Work instruction
Copy the lines below exactly. Start at the first and finish with the line containing "Given: Click the 385.00 mm chainstay value".

Provided entries
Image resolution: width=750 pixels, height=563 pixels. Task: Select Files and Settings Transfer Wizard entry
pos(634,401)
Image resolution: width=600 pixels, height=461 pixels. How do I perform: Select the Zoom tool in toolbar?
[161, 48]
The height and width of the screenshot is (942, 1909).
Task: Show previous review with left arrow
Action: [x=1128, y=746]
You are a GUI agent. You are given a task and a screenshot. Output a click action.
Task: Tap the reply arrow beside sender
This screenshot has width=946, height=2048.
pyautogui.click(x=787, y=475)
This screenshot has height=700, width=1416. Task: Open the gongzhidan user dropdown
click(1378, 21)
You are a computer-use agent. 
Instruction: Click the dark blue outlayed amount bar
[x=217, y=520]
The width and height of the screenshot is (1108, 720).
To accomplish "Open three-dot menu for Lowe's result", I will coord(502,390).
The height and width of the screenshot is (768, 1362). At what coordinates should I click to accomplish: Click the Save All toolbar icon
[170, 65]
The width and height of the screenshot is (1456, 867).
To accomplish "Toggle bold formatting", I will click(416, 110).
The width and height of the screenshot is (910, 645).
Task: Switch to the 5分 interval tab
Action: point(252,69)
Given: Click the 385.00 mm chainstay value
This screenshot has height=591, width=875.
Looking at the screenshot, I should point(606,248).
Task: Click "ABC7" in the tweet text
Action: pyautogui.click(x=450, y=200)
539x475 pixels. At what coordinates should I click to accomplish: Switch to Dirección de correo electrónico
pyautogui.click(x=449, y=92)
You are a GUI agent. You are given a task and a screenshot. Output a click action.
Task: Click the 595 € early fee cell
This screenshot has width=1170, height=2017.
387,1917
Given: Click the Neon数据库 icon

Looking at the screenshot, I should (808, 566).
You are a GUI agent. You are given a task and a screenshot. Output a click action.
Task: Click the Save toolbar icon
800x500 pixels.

Response to this exercise
Image resolution: width=750 pixels, height=563 pixels. Task: Select Files and Settings Transfer Wizard entry
pos(634,401)
Image resolution: width=600 pixels, height=461 pixels. How do I perform: Select the Zoom tool in toolbar?
[161, 48]
The height and width of the screenshot is (942, 1909).
Task: Show previous review with left arrow
Action: [x=1128, y=746]
You are a GUI agent. You are given a task and a screenshot. Output a click action.
Task: Tap the reply arrow beside sender
This screenshot has width=946, height=2048.
pyautogui.click(x=787, y=475)
This screenshot has height=700, width=1416. Task: Open the gongzhidan user dropdown
click(1378, 21)
You are a computer-use agent. 
Instruction: Click the dark blue outlayed amount bar
[x=217, y=520]
The width and height of the screenshot is (1108, 720).
To accomplish "Open three-dot menu for Lowe's result", I will coord(502,390).
The height and width of the screenshot is (768, 1362). At what coordinates should I click to accomplish: Click the Save All toolbar icon
[170, 65]
The width and height of the screenshot is (1456, 867).
To accomplish "Toggle bold formatting", I will click(416, 110).
The width and height of the screenshot is (910, 645).
Task: Switch to the 5分 interval tab
Action: point(252,69)
Given: Click the 385.00 mm chainstay value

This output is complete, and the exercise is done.